We have studied the Hubbard and tJ models in d=3 with renormalization-group theory, obtaining phase diagrams and thermodynamic properties for all temperatures, densities, and coupling strengths. In the Hubbard model, at low temperatures and around half filling, the antiferromagnetic phase is obtained. (1) At strong coupling and 30-35\% doping from half filling, (2) at weak and intermediate coupling and 10-18\% doping, two novel phases ($\tau$ phases) were found. In these phases, the hopping expectation value is non-zero at all length scales. The weak-intermediate coupling $\tau$ phase exhibits, as in BCS superconductivity, an excitation spectrum gap and, in the specific heat, a low-temperature exponential decay and a cusp phase transition singularity. The strong coupling $\tau$ phase exhibits, as in BEC superconductivity, in the specific heat, an $\alpha \sim -1 $ phase transition singularity and a pair-formation peak above the phase transition temperature.
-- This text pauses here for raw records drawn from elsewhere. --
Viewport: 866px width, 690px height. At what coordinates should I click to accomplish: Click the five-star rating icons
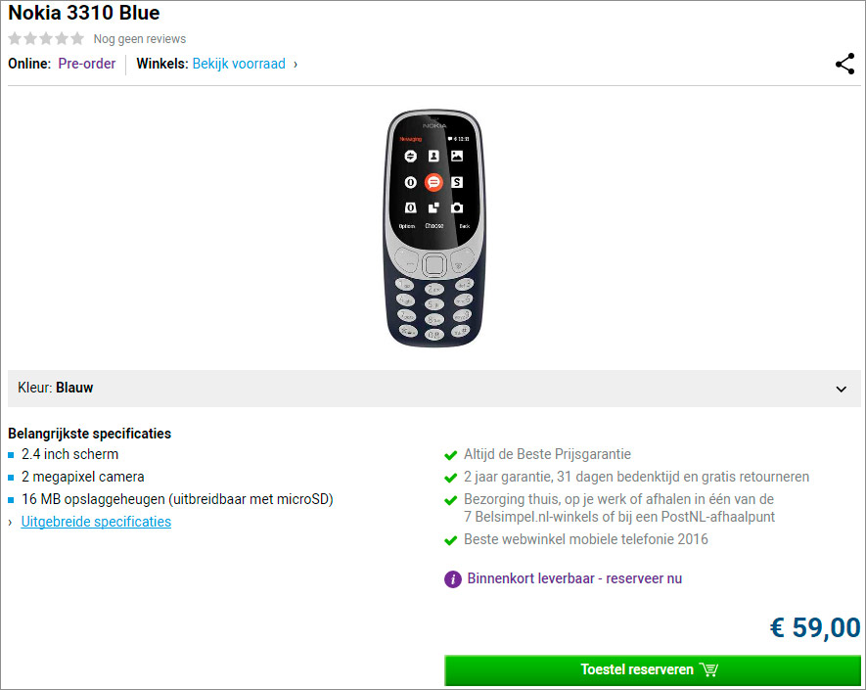click(x=46, y=39)
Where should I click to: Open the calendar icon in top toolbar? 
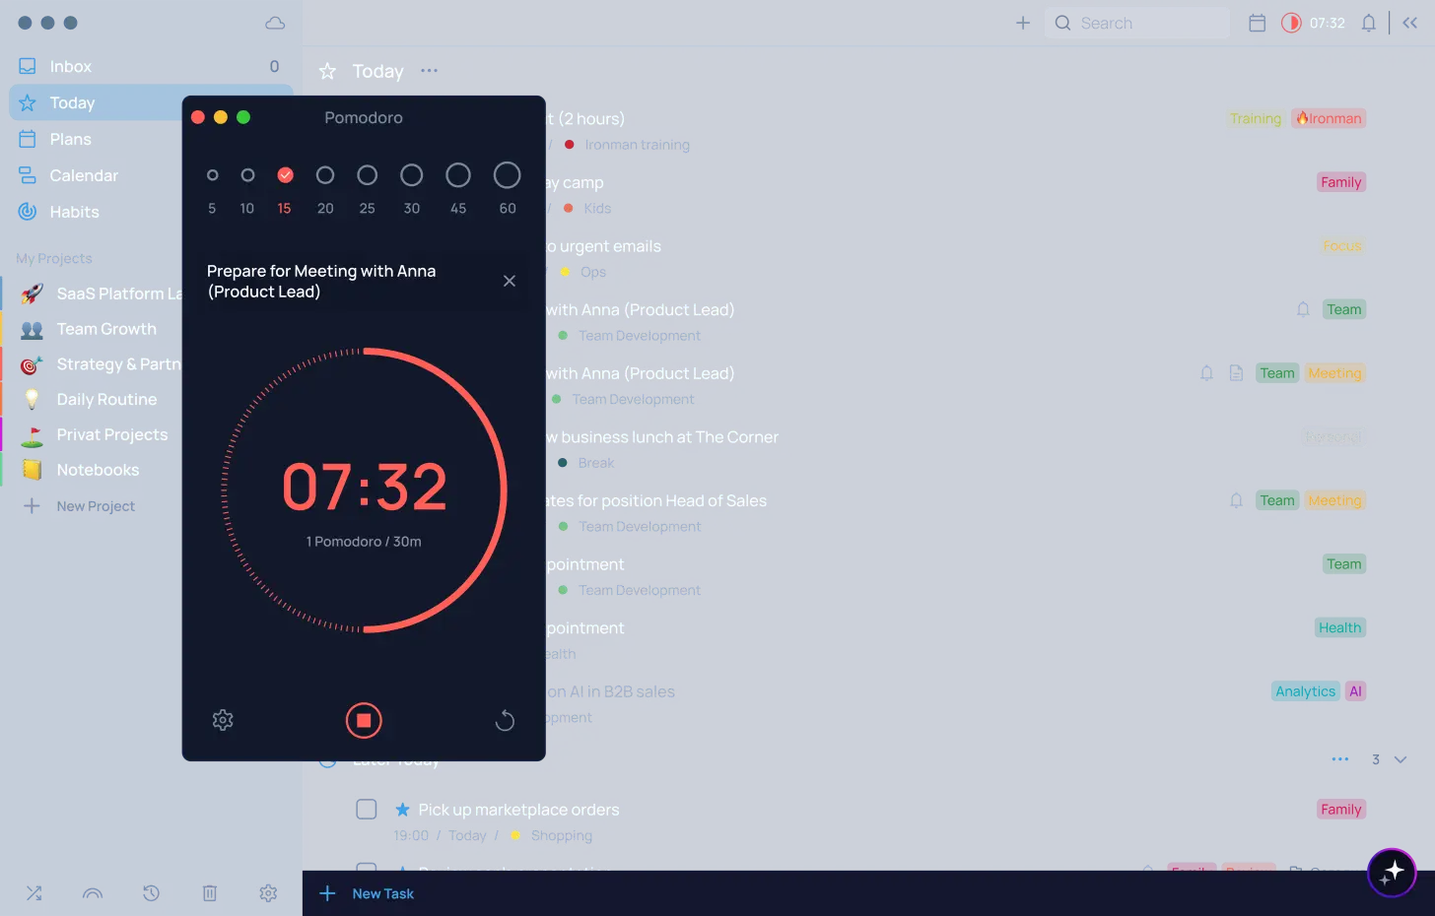pyautogui.click(x=1257, y=23)
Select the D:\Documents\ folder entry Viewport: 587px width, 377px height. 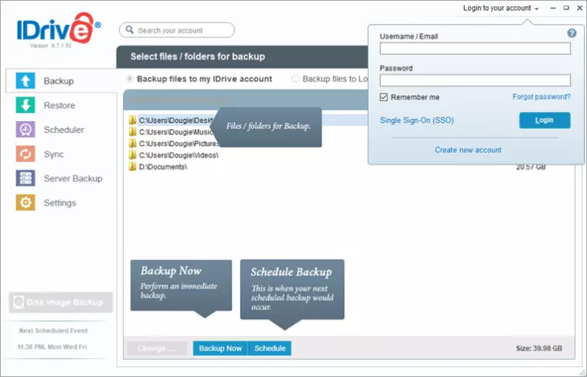(162, 167)
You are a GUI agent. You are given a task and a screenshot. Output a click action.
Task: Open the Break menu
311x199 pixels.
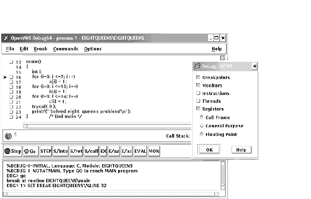pos(40,49)
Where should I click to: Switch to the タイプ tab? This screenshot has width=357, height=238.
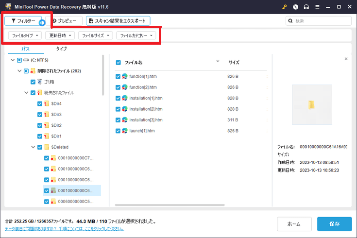pos(62,49)
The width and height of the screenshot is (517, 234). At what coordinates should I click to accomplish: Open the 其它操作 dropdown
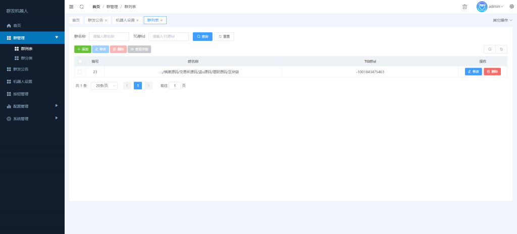(502, 21)
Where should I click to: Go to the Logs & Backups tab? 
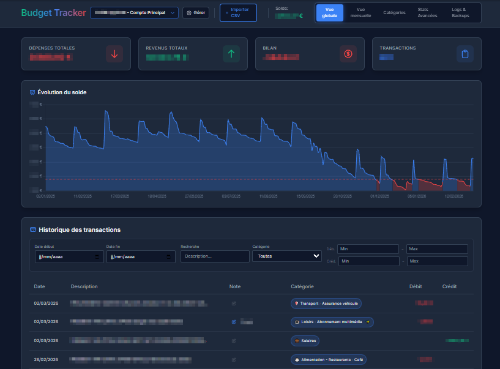pos(460,13)
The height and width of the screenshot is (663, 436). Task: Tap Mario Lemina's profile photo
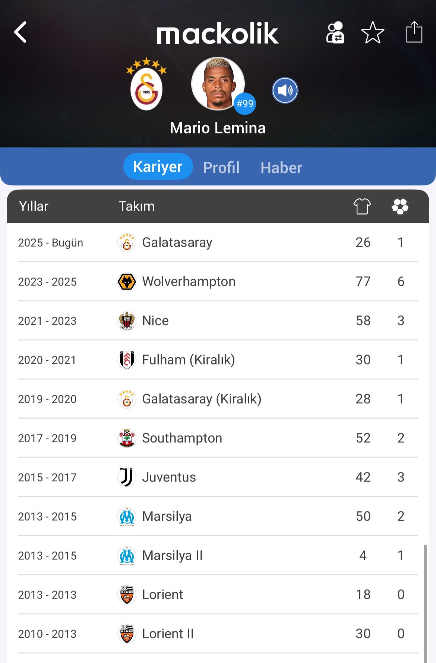click(218, 83)
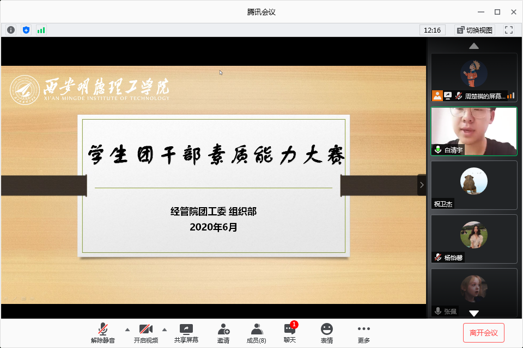This screenshot has width=523, height=348.
Task: Expand video options arrow beside 开启视频
Action: point(165,330)
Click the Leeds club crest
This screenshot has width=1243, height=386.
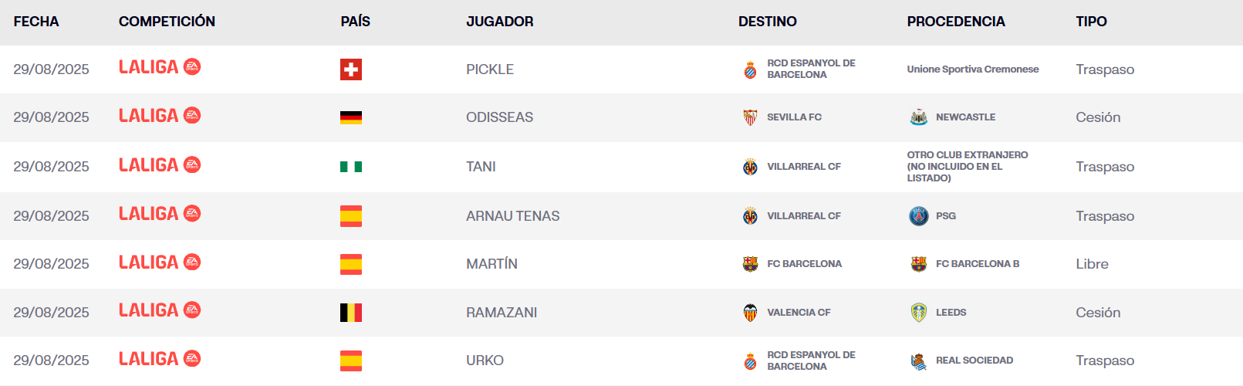(x=918, y=313)
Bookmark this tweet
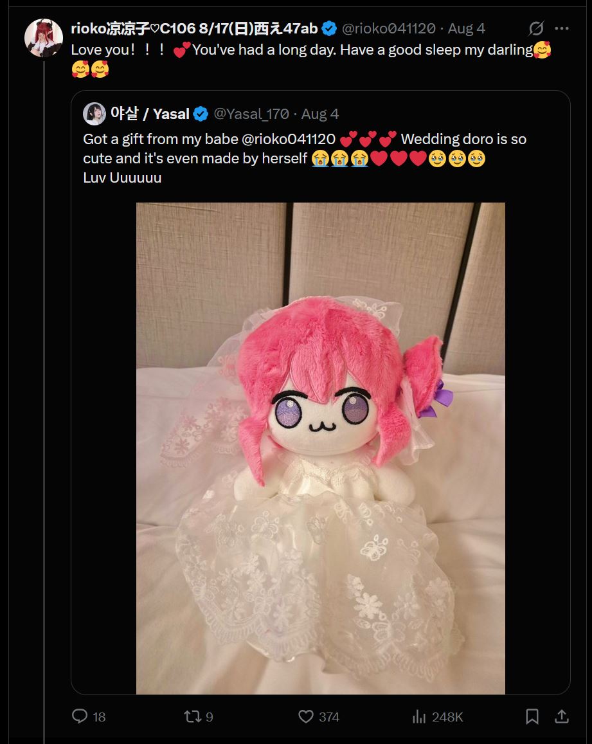Viewport: 592px width, 744px height. (x=532, y=716)
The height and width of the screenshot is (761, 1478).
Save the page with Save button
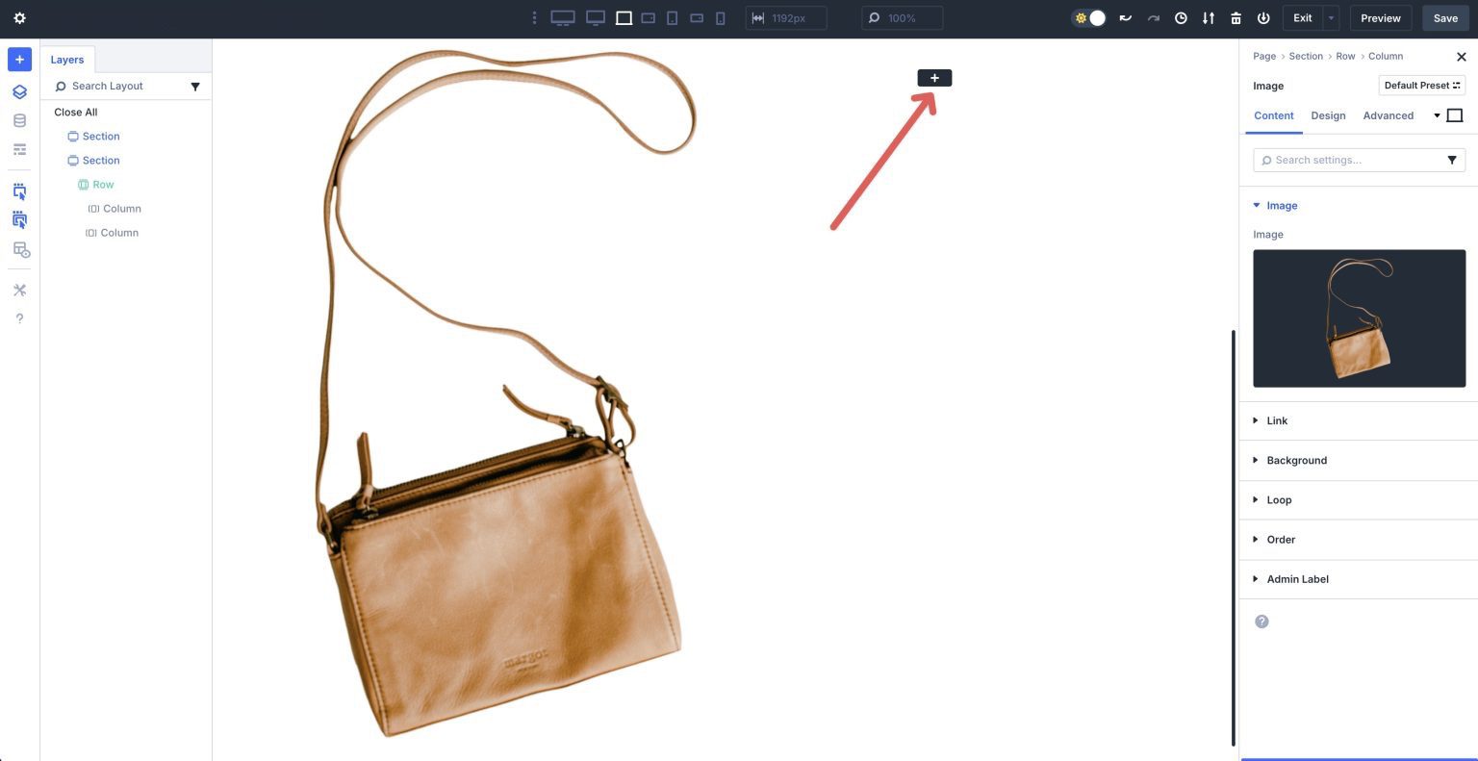pyautogui.click(x=1445, y=17)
In the tJ model, we find that the superfluid weight increases with hole doping, passes through a maximum within the $\tau$ phase at 32-37\% doping, and decreases, and that the free carrier density also increases to a maximum value at 32-37\% doping but remains at this value under further doping. Calculations with spatially anisotropic d=3 systems yield a chemical potential shift as a function of hole doping in good agreement with experiments. Recent results with magnetic and non-magnetic impurities will also be presented.